** Information supplied **
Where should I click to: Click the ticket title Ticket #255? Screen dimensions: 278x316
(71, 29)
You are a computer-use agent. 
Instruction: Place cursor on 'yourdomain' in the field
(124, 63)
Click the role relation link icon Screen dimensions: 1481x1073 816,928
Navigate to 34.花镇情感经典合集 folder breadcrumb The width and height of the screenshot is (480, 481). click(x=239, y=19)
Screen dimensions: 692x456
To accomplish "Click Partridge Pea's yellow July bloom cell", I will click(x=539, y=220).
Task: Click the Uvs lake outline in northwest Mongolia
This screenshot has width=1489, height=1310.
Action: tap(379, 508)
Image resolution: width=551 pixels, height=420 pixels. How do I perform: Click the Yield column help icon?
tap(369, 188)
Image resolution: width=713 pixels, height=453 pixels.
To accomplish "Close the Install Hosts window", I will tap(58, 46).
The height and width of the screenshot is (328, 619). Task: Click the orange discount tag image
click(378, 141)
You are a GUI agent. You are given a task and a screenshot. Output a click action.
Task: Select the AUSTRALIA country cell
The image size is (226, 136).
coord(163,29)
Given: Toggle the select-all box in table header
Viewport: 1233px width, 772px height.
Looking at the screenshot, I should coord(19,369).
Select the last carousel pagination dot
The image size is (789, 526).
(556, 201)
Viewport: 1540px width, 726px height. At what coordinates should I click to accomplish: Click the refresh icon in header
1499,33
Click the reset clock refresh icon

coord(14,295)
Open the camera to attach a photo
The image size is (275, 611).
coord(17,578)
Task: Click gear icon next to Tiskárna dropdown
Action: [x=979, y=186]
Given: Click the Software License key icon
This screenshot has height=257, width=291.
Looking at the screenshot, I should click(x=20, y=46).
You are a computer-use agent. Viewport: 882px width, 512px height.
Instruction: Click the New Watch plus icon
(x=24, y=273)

** Work to be completed **
Please copy out every line above word for word, in the same order.

** Exercise solution **
Where should I click to: Click the ticket title Ticket #255? Screen dimensions: 278x316
(71, 29)
You are a computer-use agent. 
Instruction: Place cursor on 'yourdomain' in the field
(124, 63)
Click the role relation link icon Screen dimensions: 1481x1073 816,928
Navigate to 34.花镇情感经典合集 folder breadcrumb The width and height of the screenshot is (480, 481). click(x=239, y=19)
Screen dimensions: 692x456
To accomplish "Click Partridge Pea's yellow July bloom cell", I will click(x=539, y=220).
Task: Click the Uvs lake outline in northwest Mongolia
This screenshot has width=1489, height=1310.
Action: tap(379, 508)
Image resolution: width=551 pixels, height=420 pixels. How do I perform: Click the Yield column help icon?
tap(369, 188)
Image resolution: width=713 pixels, height=453 pixels.
To accomplish "Close the Install Hosts window", I will tap(58, 46).
The height and width of the screenshot is (328, 619). Task: Click the orange discount tag image
click(378, 141)
You are a GUI agent. You are given a task and a screenshot. Output a click action.
Task: Select the AUSTRALIA country cell
The image size is (226, 136).
coord(163,29)
Given: Toggle the select-all box in table header
Viewport: 1233px width, 772px height.
Looking at the screenshot, I should coord(19,369).
Select the last carousel pagination dot
The image size is (789, 526).
(556, 201)
Viewport: 1540px width, 726px height. At what coordinates should I click to accomplish: Click the refresh icon in header
1499,33
Click the reset clock refresh icon

coord(14,295)
Open the camera to attach a photo
The image size is (275, 611).
coord(17,578)
Task: Click gear icon next to Tiskárna dropdown
Action: [x=979, y=186]
Given: Click the Software License key icon
This screenshot has height=257, width=291.
Looking at the screenshot, I should click(x=20, y=46).
You are a computer-use agent. Viewport: 882px width, 512px height.
Instruction: Click the New Watch plus icon
(x=24, y=273)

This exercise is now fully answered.